■ What is needed ■
Repeat exactly, and only, the lines from the line bearing "The height and" through the end of the material. Do not copy the pictures.

Top of Data under study

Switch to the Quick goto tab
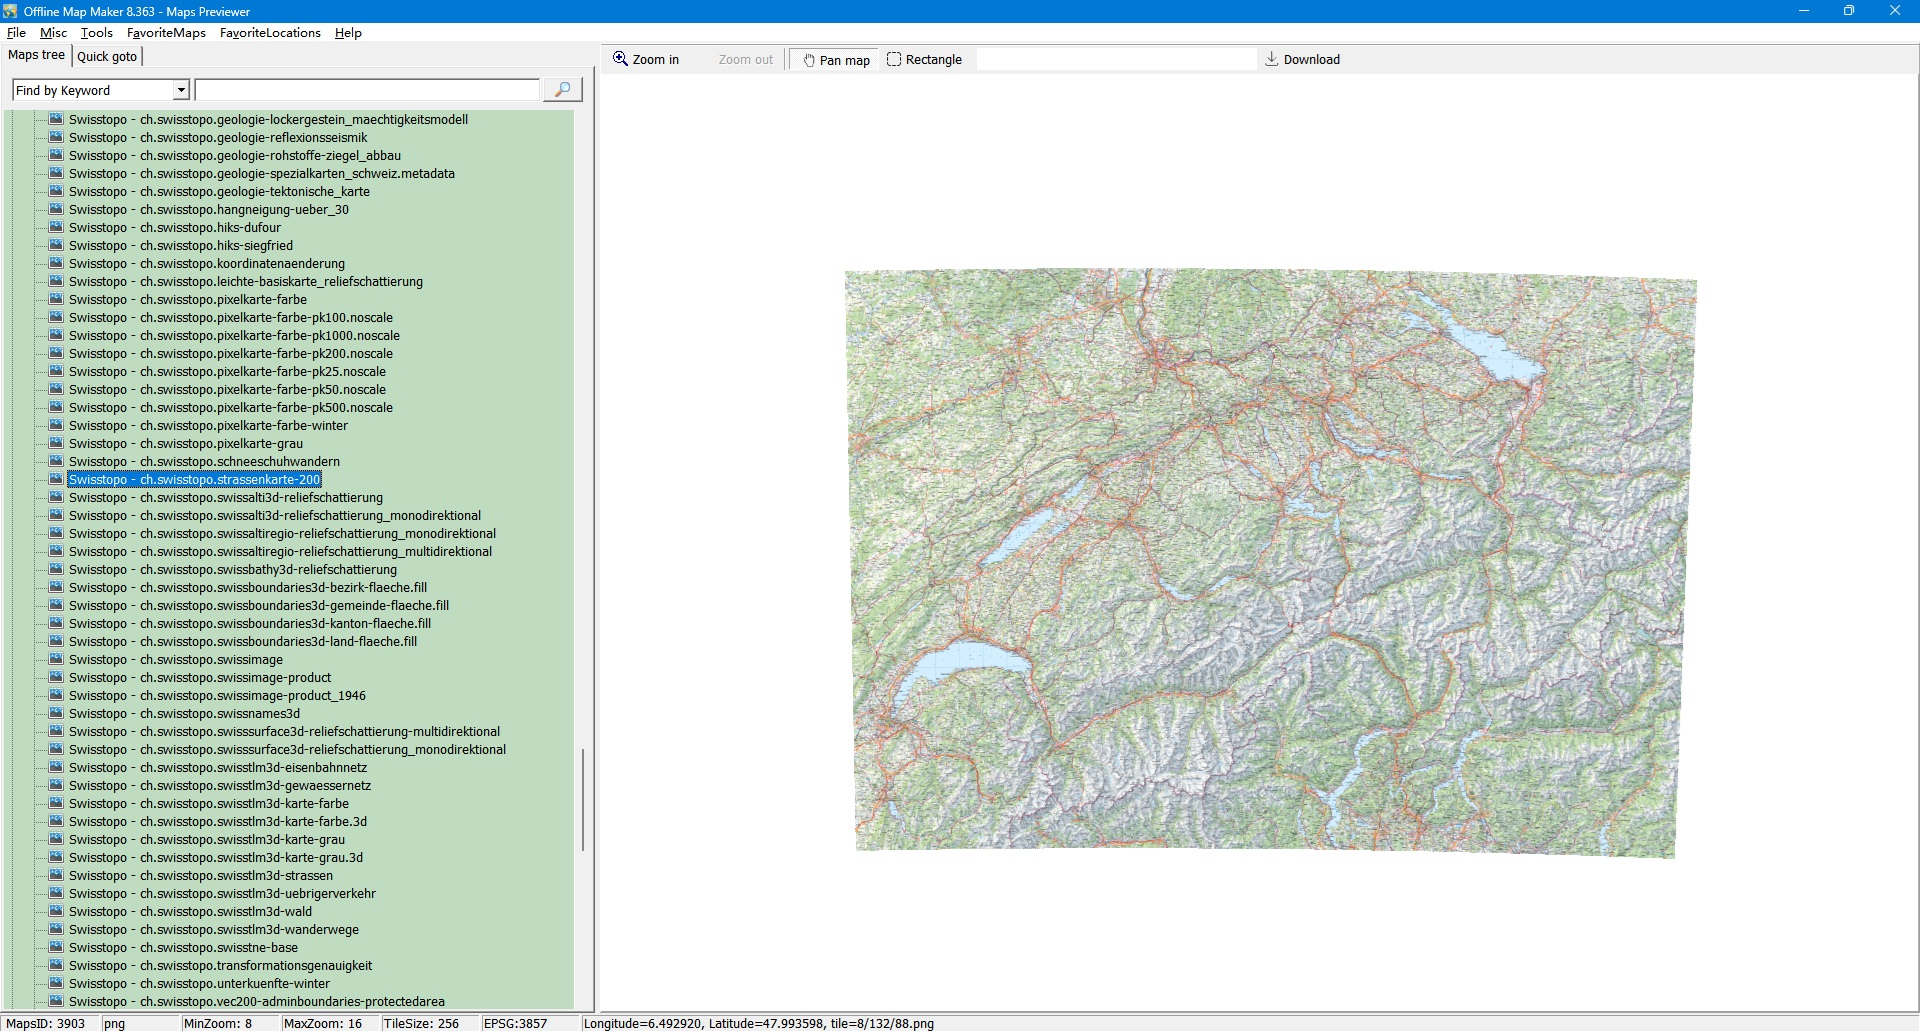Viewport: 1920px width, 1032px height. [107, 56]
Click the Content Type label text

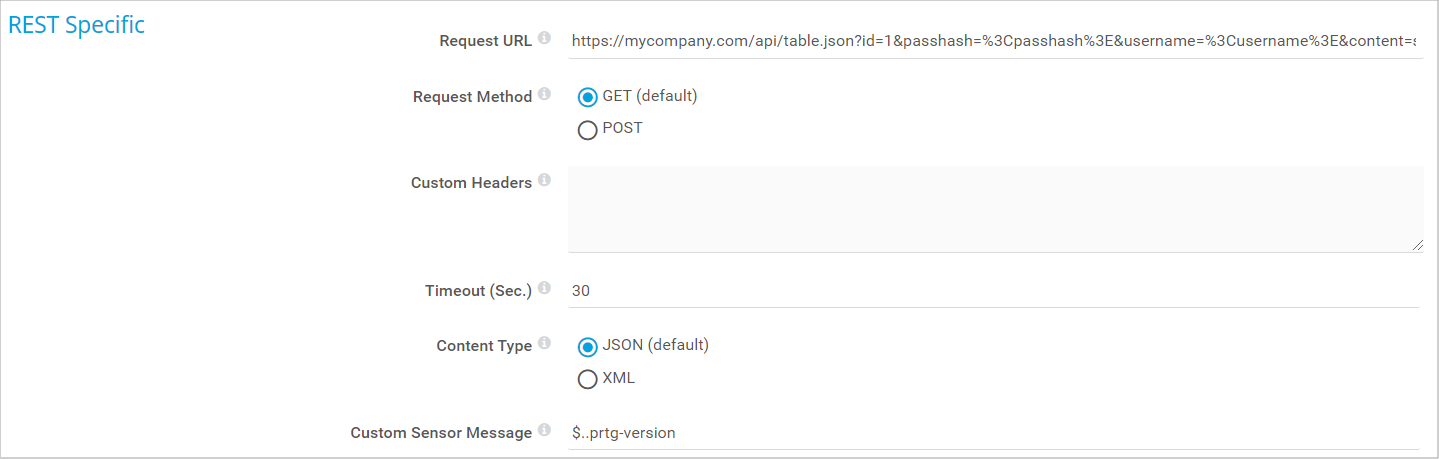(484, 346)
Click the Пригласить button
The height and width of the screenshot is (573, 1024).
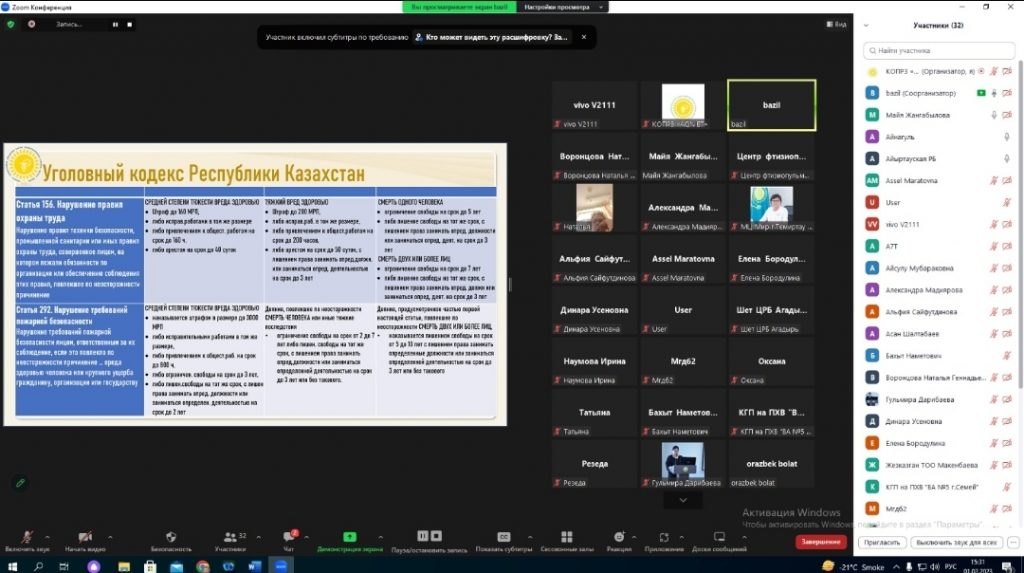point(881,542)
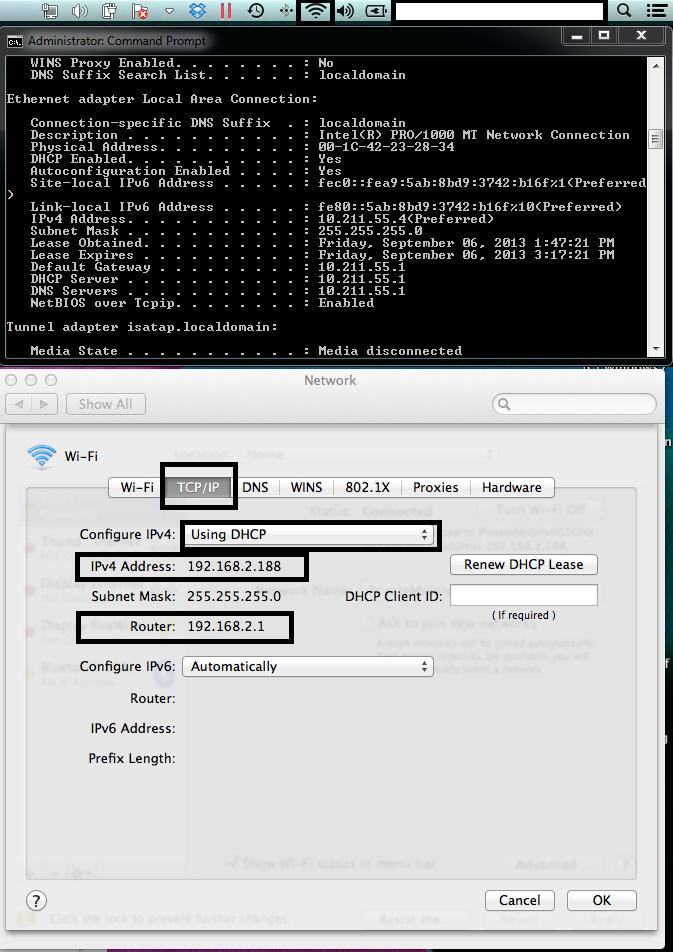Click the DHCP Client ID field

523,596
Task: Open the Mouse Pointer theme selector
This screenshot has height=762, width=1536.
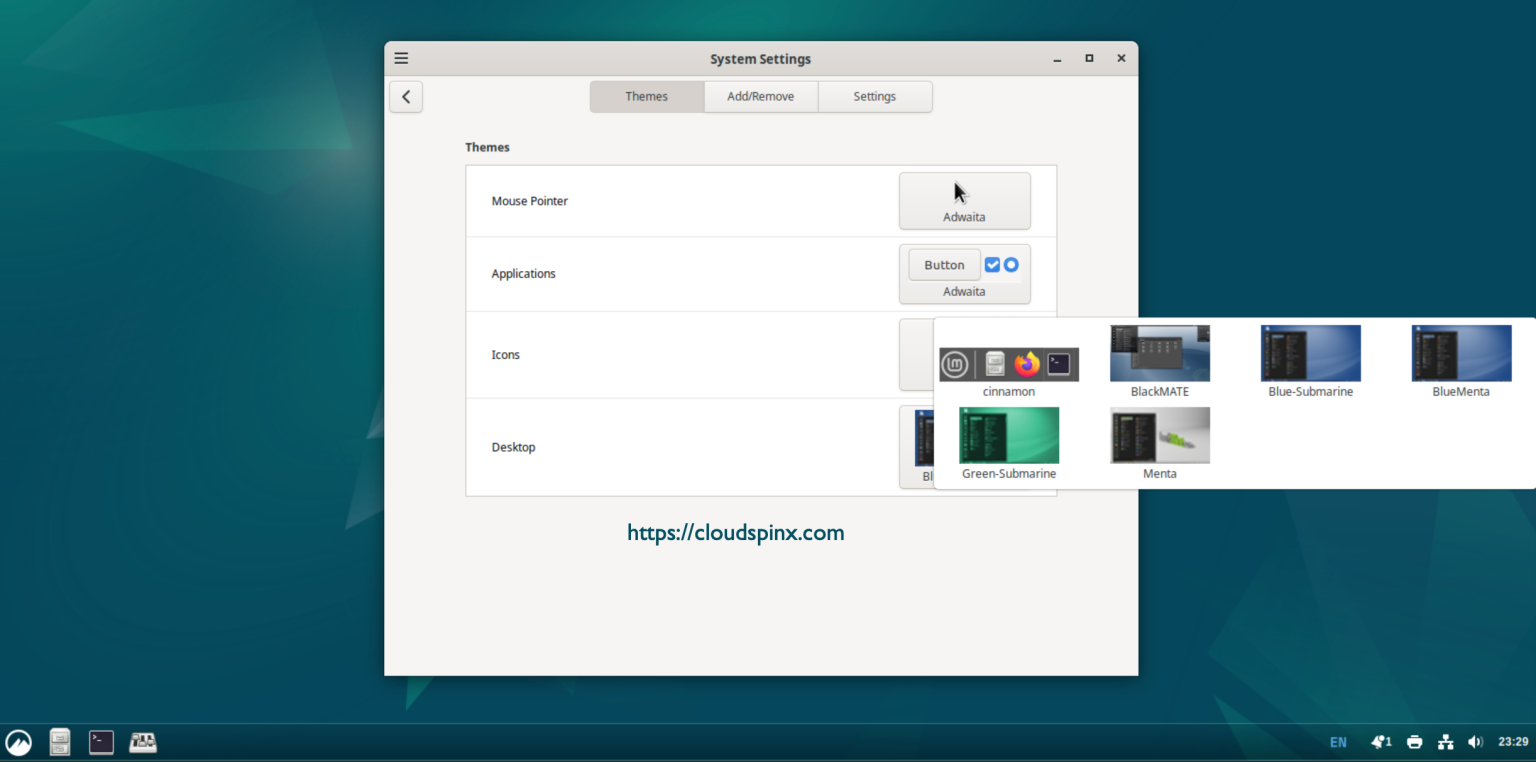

Bottom of Data under study

■ Task response ■
The height and width of the screenshot is (573, 1024).
point(881,542)
Click the DHCP Client ID field

523,596
Task: Open the Mouse Pointer theme selector
This screenshot has height=762, width=1536.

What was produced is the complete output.